-------- DOCUMENT SECTION

"The defendants in the dock were the cruel executioners, whose terror wrote the blackest page in human history. Death was their tool and life their toy. If these men be immune, then law has lost its meaning and man must live in fear."
Benjamin Berell Ferencz (11 March 1920 - 7 April 2023) had a truly remarkable life. He was the last surviving prosecutor of the Nuremberg War Crimes Trials.
His childhood days were as a poor immigrant in America during the Great Depression. He won a scholarship to Harvard, landed on the Normandy beaches on D Day, and was present at the liberation of some of the concentration camps including Buchenwald and Mauthausen.
From 29 September 1947 to 9 April 1948, at the age of 27, he prosecuted members of the Einsatzgruppen charged with the murder and ill-treatment of Prisoners of War and Civilians in occupied countries. Originally there were 24 defendants but Emil Hausmann committed suicide and Otto Rasch was deemed too ill to stand trial. The remaining 22 defendants were all convicted on one or more charge.
The Einsatzgruppen
were mobile killing squads charged with the extermination of those chillingly referred to as "undesirables". From 1941, the Einsatzgruppen murdered more than one million people. The units usually operated behind the army, moving from place to place killing and disposing of bodies.14 defendants were sentenced to death but 10 had their sentences commuted to imprisonment. The remaining 4 were Otto Ohlendorf, Erich Naumann, Paul Blobel, Werner Braune and they were hanged at Landesburg prison on 7 June 1951. (Oswald Pohl, convicted at a different trial, was also hanged on the same day).

----------------
-------- PROVIDED DATA

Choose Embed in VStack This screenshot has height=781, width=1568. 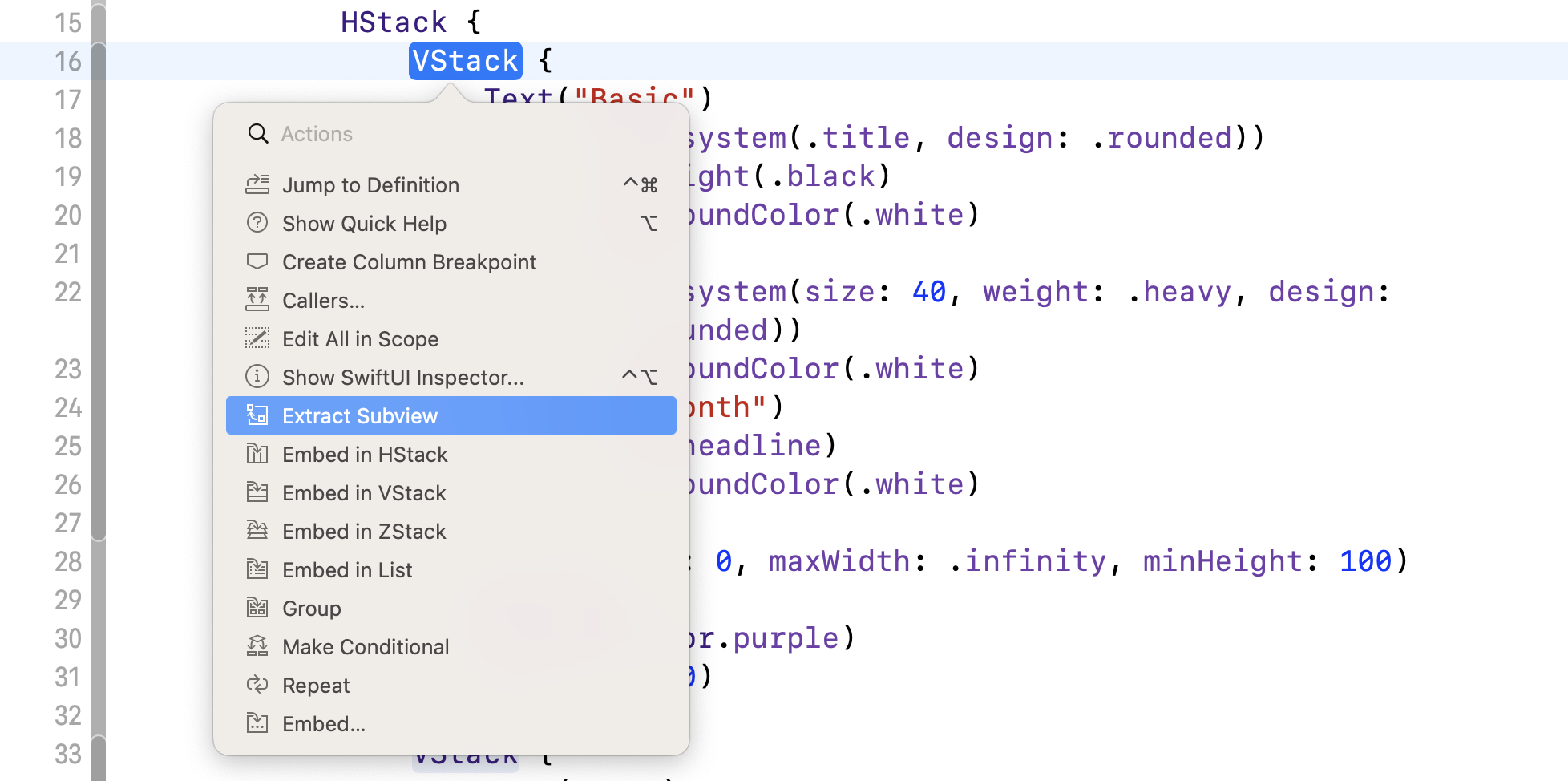(364, 493)
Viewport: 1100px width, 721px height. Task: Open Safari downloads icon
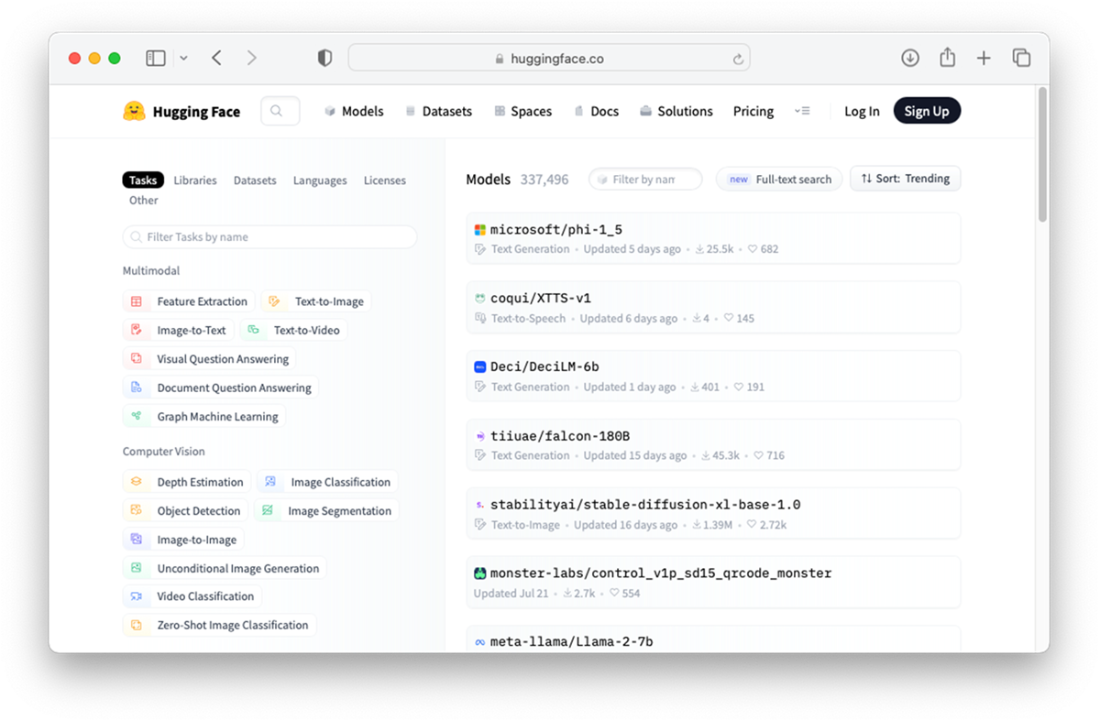910,58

----------------

REQUIRED TASK 1: In the text about Benjamin Ferencz, which concentration camps are named as ones whose liberation he was present at?
REQUIRED TASK 2: Continue the text about Benjamin Ferencz from the point where it stops.

FINAL ANSWER 1: Buchenwald and Mauthausen.

FINAL ANSWER 2:
In later life, Ferencz was a lawyer for Holocaust survivors, a law teacher, a writer, a lecturer around the world, a lobbyist for and builder of international legal institutions, a force for world progress toward peace through law, and a moral exemplar to millions.
In particular, Ferencz fought for the establishment of the international criminal court and was the author of several books - Books | Benjamin B. Ferencz - including:
and
Parting Words: 10 Lessons for a Remarkable Life | Benjamin B. Ferencz (benferencz.org).
Reading:
Obituaries
Benjamin B. Ferencz (1920 – 2023) – The Jackson List
Ben Ferencz, the last living Nuremberg prosecutor of Nazis, has died at 103
Ben Ferencz: D-Day vet, Nuremberg prosecutor, ICC visionary
Ben Ferencz, the last living Nuremberg trials prosecutor, dies aged 103 (thejournal.ie)
The trial
The Nuremberg Trials:The Einsatzgruppen Case (famous-trials.com)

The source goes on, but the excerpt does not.